D’autres colons attendent aussi sur les plateaux qu’arrosent les premiers affluens de l’Araguay, du Tocantins, du Tapajoz, du Guaporé, et ne demandent qu’à peupler les régions amazoniennes, lorsque l’émigration deviendra facile et ne sera plus, accompagnée de terribles dangers. Appartenant pour la plupart à une population de sang mêlé qui s’acclimate dans les régions chaudes beaucoup plus facilement que les blancs purs et se multiplie avec une prodigieuse fécondité, ils sont aujourd’hui séparés de la vallée de l’Amazone par des tribus d’Indiens hostiles dont la terreur publique fait d’invincibles monstres ; ils sont retenus surtout par l’énormité des distances et l’impossibilité de voyager promptement sur des fleuves interrompus en certains endroits par des rapides ou même par des cataractes redoutables.

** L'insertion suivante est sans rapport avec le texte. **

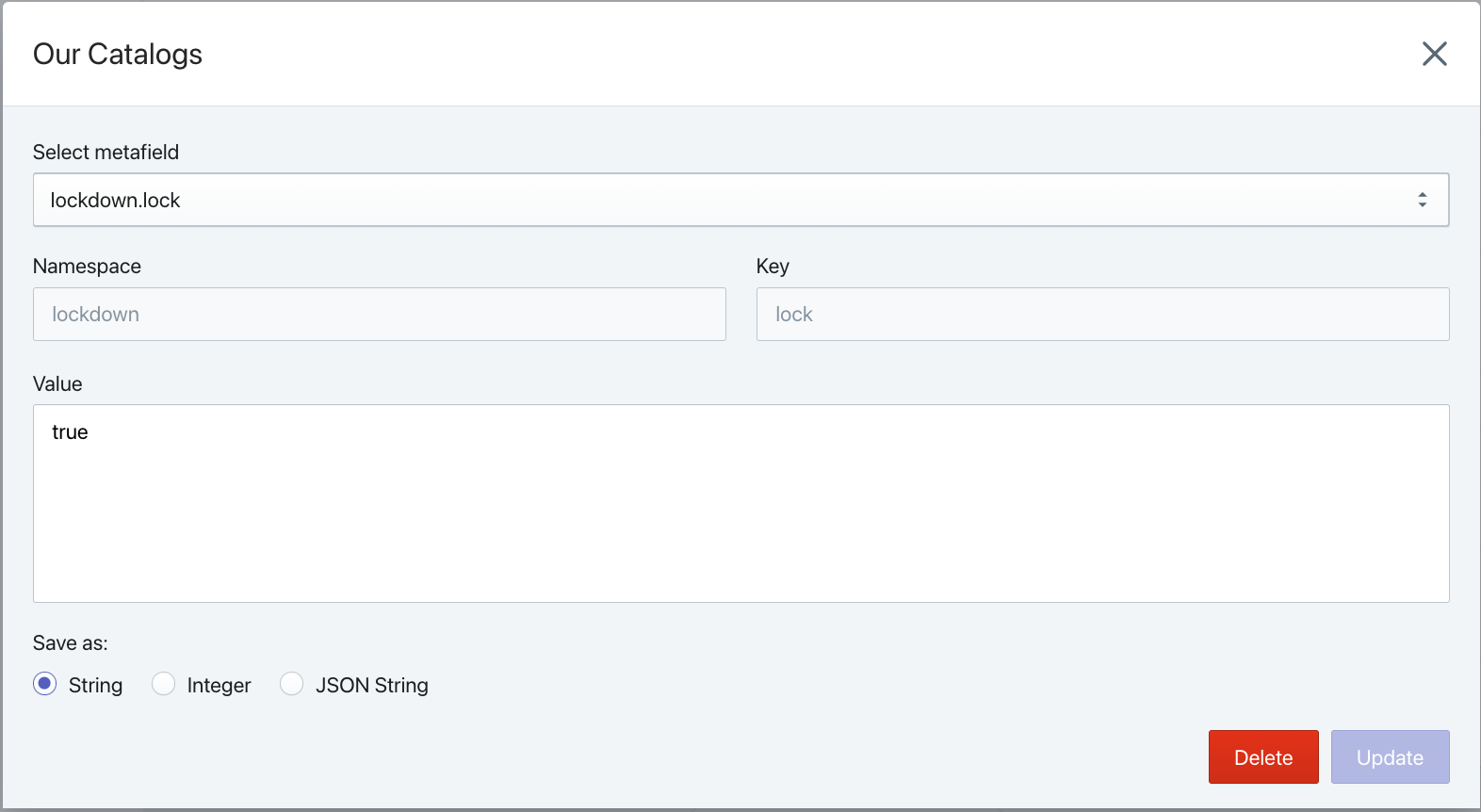Viewport: 1481px width, 812px height.
Task: Click the word "true" in the Value box
Action: pyautogui.click(x=70, y=432)

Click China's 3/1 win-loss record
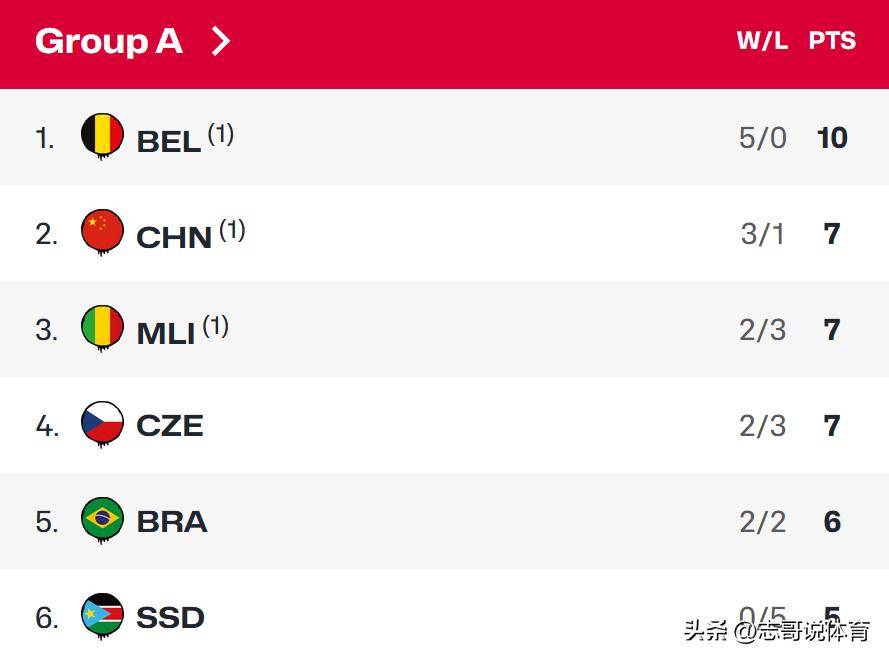pos(763,234)
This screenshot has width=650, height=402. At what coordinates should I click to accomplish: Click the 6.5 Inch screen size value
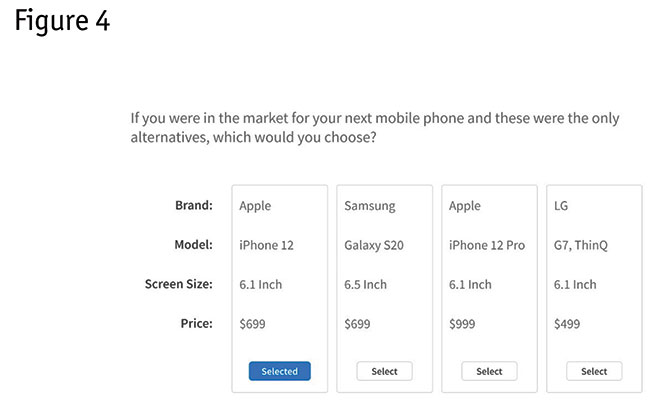pyautogui.click(x=366, y=284)
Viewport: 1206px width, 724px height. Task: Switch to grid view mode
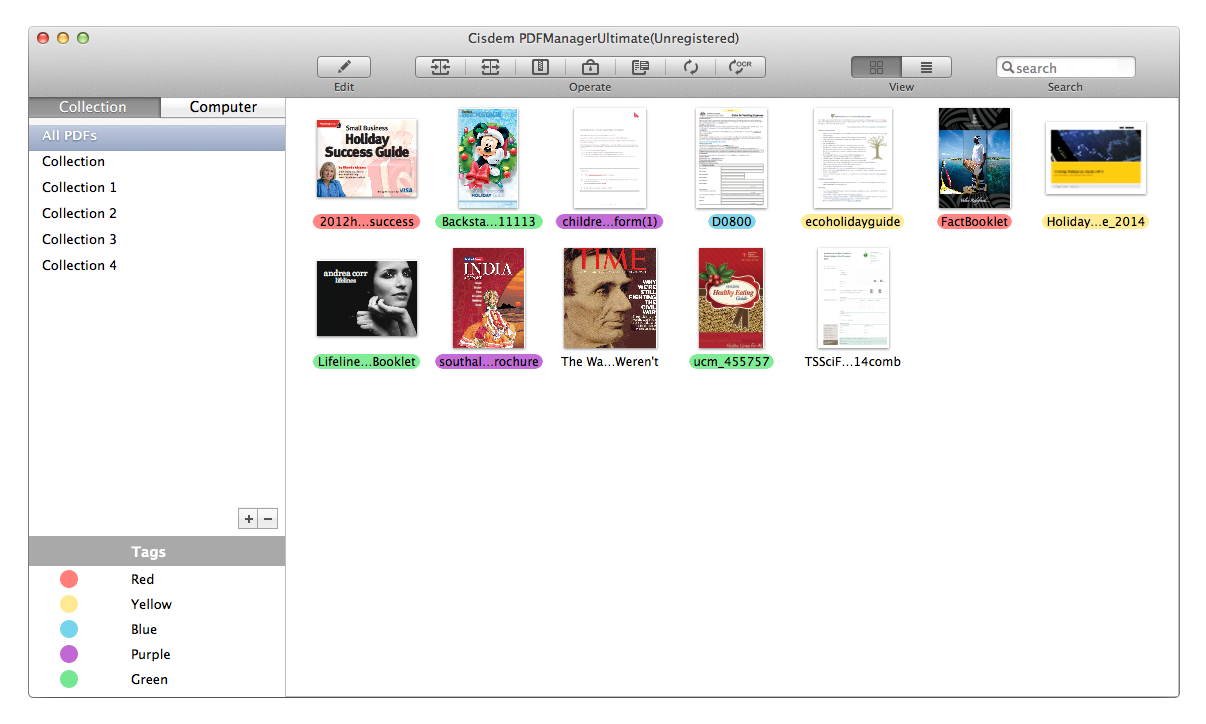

Les bateliers emploient quatre ou cinq mois à la remonte du Rio-Tocantins, de l’embouchure du fleuve jusqu’à Porto-Imperial ; ils en mettent cinq ou six pour remonter le Tapajoz de Santarem au port Dos Arinos ; enfin un voyage entre la province de Matto-Grosso et la ville de Parà occupe près d’une année entière, si bien que les bateliers peuvent à la descente ensemencer des champs qu’ils moissonnent à la remonte. Ainsi les riverains de la partie supérieure du Madeira sont en réalité plus éloignés de l’endroit où les eaux de leur fleuve se réunissent avec la mer que la France ne l’est aujourd’hui de ses antipodes. On comprend donc de quelle importance seraient pour le Brésil septentrional l’amélioration des passes sur les rapides du Madeira, du Tapajoz, du Tocantins, la construction de canaux pour l’évitement des cataractes et l’achat de bateaux à vapeur. Le premier résultat de ces entreprises serait de rapprocher de l’équateur les plateaux de Goyaz et de Matto-Grosso, et la diminution des distances aurait pour conséquence nécessaire l’accroissement de la population. De nos jours, le voyageur américain Gibbon, chargé par le gouvernement des États-Unis d’une mission analogue à celle du lieutenant Herndon, évalue à 2,000 individus seulement le nombre total des riverains du Madeira, de la frontière bolivienne à l’embouchure du fleuve, c’est-à-dire sur une longueur de 1 500 kilomètres environ.

Mais ce n’est pas seulement dans les limites de l’empire brésilien que doit se résoudre le problème de l’avenir pour ces contrées magnifiques, encore si peu utiles à l’humanité ; c’est principalement dans les vallées et sur les plateaux des cinq républiques environnantes.